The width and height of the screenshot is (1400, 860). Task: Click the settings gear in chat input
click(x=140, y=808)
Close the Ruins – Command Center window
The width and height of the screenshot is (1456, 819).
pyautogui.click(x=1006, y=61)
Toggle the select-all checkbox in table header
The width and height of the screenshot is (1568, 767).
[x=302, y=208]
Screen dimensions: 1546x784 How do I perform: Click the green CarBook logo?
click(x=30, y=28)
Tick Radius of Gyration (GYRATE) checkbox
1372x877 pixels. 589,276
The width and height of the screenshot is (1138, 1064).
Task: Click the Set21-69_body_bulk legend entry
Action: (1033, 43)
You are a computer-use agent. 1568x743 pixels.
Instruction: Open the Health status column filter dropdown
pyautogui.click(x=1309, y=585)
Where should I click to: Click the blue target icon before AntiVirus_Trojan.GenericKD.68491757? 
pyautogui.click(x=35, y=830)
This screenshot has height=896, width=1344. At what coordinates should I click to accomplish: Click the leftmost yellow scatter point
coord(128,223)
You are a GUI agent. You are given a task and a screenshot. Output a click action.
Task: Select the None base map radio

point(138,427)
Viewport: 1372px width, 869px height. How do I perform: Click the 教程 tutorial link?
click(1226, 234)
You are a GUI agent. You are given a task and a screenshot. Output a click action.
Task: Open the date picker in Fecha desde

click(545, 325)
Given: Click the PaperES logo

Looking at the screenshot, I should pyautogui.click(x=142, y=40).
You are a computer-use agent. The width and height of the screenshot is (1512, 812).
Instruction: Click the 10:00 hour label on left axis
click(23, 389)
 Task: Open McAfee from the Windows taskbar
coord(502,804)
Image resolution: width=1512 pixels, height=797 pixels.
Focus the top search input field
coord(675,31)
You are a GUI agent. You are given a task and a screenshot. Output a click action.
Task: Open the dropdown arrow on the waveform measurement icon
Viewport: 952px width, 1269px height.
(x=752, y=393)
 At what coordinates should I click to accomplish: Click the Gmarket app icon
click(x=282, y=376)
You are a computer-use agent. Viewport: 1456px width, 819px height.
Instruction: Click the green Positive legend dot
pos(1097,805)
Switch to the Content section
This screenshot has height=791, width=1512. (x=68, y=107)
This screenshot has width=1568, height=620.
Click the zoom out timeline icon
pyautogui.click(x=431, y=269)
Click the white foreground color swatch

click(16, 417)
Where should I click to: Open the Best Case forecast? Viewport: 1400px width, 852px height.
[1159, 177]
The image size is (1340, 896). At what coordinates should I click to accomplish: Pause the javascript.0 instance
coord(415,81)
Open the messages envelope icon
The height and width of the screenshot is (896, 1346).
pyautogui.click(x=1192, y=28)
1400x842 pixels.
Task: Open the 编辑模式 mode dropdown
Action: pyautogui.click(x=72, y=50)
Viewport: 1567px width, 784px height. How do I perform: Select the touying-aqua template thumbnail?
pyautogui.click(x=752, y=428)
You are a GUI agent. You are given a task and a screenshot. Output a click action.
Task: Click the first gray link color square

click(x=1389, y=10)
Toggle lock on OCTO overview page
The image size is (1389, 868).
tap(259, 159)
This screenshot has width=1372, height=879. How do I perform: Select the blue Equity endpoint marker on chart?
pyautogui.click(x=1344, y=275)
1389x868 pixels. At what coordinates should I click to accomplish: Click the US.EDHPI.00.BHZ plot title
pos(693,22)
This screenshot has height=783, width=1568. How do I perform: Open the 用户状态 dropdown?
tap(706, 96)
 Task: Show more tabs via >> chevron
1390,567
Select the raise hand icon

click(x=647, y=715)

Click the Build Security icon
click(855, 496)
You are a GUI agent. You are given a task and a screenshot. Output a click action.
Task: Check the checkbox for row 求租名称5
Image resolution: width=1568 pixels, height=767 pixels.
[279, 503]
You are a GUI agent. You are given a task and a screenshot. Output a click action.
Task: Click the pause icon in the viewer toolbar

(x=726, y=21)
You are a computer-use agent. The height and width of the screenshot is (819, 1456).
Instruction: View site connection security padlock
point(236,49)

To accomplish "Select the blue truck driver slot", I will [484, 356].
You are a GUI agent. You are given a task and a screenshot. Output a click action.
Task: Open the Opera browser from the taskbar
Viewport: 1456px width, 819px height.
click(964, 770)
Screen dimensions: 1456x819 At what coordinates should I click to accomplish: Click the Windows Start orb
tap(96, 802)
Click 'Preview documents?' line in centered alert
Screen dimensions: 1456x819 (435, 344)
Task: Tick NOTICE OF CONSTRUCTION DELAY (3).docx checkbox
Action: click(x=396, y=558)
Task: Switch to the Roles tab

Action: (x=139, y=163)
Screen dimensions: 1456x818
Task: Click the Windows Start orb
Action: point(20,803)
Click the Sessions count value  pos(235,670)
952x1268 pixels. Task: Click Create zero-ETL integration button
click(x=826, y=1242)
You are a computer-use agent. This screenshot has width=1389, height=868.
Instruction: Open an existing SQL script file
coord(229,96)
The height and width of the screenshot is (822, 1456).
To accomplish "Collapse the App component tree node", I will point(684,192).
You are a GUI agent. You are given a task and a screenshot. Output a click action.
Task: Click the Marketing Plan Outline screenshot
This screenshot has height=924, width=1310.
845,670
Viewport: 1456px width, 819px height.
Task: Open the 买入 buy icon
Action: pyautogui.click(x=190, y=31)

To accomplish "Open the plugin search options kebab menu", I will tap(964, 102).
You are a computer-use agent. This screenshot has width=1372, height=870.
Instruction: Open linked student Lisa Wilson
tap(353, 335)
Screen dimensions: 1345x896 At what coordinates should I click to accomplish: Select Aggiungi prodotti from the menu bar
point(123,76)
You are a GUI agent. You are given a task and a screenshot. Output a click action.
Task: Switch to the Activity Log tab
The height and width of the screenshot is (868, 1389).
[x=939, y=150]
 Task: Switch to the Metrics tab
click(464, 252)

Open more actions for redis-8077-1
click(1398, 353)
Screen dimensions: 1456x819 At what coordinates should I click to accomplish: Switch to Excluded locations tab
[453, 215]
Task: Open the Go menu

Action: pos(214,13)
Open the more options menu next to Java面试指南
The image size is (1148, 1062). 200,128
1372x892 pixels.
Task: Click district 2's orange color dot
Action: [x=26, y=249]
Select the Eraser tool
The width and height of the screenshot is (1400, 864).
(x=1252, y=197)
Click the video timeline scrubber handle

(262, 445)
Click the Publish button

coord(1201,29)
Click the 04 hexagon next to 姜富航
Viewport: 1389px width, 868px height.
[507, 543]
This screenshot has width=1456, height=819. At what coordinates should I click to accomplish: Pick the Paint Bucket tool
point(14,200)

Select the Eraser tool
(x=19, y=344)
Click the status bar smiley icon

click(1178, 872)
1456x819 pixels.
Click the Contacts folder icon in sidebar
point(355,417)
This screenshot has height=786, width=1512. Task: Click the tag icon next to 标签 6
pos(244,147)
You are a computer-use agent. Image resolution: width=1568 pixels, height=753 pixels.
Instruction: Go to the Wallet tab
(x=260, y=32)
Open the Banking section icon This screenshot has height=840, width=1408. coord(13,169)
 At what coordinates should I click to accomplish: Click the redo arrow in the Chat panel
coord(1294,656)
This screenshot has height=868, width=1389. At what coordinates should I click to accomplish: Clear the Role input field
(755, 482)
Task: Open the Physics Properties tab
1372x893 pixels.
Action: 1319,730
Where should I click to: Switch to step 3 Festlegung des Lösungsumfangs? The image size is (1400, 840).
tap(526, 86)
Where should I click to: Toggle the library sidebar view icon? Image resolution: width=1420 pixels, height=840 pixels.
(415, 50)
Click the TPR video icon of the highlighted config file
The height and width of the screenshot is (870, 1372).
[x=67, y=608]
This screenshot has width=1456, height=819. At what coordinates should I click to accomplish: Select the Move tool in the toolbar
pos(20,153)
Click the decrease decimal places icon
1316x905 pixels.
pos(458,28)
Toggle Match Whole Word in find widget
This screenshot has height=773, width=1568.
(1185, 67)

------------------------------

> _Task requirements_:
Return only the part of the records above that opens with the line containing "This screenshot has width=1372, height=879." and closes with the line containing "Task: Check the checkbox for row 求租名称5", ends included.

> _Solution_:
This screenshot has width=1372, height=879. How do I perform: Select the blue Equity endpoint marker on chart?
pyautogui.click(x=1344, y=275)
1389x868 pixels. At what coordinates should I click to accomplish: Click the US.EDHPI.00.BHZ plot title
pos(693,22)
This screenshot has height=783, width=1568. How do I perform: Open the 用户状态 dropdown?
tap(706, 96)
 Task: Show more tabs via >> chevron
1390,567
Select the raise hand icon

click(x=647, y=715)

Click the Build Security icon
click(855, 496)
You are a GUI agent. You are given a task and a screenshot. Output a click action.
Task: Check the checkbox for row 求租名称5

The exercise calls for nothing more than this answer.